(What to do): Go to the line that contains "This screenshot has height=738, width=813." and transcribe from there to the end of the entries, that line and the last one included.

━━ Records to process ━━

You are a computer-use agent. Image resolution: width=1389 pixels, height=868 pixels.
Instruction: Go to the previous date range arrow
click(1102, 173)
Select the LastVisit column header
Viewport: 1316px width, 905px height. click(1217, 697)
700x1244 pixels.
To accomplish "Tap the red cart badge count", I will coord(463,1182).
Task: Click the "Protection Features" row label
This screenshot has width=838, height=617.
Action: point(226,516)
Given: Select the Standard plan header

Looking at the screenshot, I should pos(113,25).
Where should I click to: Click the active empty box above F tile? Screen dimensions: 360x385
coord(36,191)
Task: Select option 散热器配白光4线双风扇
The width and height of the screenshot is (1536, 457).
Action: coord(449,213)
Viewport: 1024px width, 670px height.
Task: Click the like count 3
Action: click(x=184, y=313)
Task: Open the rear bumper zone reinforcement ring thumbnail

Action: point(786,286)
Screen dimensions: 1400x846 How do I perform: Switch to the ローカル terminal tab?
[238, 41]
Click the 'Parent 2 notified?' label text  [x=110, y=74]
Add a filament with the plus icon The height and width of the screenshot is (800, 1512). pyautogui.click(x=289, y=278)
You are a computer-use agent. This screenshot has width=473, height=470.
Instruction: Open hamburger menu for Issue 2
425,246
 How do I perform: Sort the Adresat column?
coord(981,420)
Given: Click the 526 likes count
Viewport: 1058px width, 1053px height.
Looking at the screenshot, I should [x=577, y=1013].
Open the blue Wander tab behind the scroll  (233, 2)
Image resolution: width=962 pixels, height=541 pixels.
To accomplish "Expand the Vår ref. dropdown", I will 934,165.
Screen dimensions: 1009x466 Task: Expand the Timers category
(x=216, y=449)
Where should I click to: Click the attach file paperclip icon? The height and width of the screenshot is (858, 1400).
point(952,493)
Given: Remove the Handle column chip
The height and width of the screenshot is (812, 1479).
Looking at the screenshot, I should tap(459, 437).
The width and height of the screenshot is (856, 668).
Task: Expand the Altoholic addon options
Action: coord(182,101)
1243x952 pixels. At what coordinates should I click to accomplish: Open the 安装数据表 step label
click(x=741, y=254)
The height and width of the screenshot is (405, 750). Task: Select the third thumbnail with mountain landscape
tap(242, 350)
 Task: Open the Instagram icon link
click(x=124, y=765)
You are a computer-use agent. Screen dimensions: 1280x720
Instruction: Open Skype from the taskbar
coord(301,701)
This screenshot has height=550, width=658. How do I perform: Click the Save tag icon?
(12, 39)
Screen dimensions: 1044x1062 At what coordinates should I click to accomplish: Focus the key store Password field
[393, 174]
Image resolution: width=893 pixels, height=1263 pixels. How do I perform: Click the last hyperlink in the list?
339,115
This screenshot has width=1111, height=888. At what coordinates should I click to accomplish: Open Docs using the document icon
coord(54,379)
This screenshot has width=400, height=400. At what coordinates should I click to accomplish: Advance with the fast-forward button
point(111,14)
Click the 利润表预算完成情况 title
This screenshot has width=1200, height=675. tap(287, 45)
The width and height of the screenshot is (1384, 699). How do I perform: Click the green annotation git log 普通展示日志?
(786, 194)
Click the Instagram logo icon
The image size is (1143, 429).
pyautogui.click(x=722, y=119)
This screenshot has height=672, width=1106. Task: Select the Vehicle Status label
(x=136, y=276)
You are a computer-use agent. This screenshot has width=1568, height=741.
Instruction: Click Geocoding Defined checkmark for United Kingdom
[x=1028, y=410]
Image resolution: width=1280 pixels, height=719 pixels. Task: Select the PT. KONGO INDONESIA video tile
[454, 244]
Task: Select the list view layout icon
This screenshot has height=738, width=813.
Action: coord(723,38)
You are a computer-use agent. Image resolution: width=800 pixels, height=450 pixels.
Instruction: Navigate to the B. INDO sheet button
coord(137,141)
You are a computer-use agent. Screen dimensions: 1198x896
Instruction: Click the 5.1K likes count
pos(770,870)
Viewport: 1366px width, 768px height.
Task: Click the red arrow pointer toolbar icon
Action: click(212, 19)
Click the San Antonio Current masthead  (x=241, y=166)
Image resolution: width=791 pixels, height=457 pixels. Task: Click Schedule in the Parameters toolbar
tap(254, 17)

━━━

(Output of the task):
This screenshot has height=738, width=813.
Action: coord(723,38)
You are a computer-use agent. Image resolution: width=800 pixels, height=450 pixels.
Instruction: Navigate to the B. INDO sheet button
coord(137,141)
You are a computer-use agent. Screen dimensions: 1198x896
Instruction: Click the 5.1K likes count
pos(770,870)
Viewport: 1366px width, 768px height.
Task: Click the red arrow pointer toolbar icon
Action: click(212, 19)
Click the San Antonio Current masthead  (x=241, y=166)
Image resolution: width=791 pixels, height=457 pixels. Task: Click Schedule in the Parameters toolbar
tap(254, 17)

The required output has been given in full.